You need $25 million to make an AAA, polished production levels, voice acted game. An AAA product like Dragon Age: Origins, it costs at least $20 million to make something like that. What can you expect for $4 million? Not an AAA product. An indie product.

It's the overhead that is different, not the game.

There is some difference in overhead. But at $20 million you get a VERY different game than Project Eternity. 20 million would also be the development budget, not the PR budget, those tend to be separate, with the PR budget often exceeding the development budget for modern AAA games.

The were asking for 20-25 million though which is more than what project eternity achieved on kickstarter. Makes you wonder how the game would of turned out.
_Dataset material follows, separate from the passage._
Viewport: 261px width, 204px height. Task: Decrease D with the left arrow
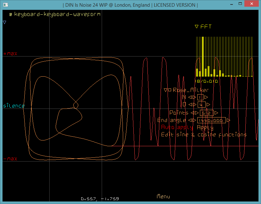tap(190, 105)
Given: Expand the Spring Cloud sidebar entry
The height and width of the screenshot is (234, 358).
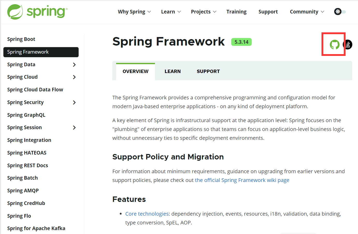Looking at the screenshot, I should [74, 77].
There's a reason they mention BioWare. At 20-25 million you're looking at a game of a scope and look of Dragon Age: Origins. In other words, they weren't looking to do a niche sequel, but something of the scope of Dragon Age. Which makes sense, it's a big IP and that comes with big expectations. If it played similarly to DA:O that could've worked.

I also don't think the full budget for PE is $4m. Obsidian certainly will be footing some of the bill for production.

I *seriously* doubt that. Obsidian doesn't have any running income from anything else, they don't own any of the games they've made so they don't make any money from continuing sales. Where would they get the money from to foot the bill? This is a studio that has teetered on the edge of bankruptcy several times already. If they don't get another AAA project after South Park then basically, once again, they'll have to either slash down completely and move out of their current place or just close the whole studio.

Obsidian is not and never has been in a safe financial environment. They are completely dependent on an operational level of having not just one but preferably two major publisher-backed projects running. There's not much other choice for an independent studio of their size but to run like that. It's working so far, better hope it keeps working!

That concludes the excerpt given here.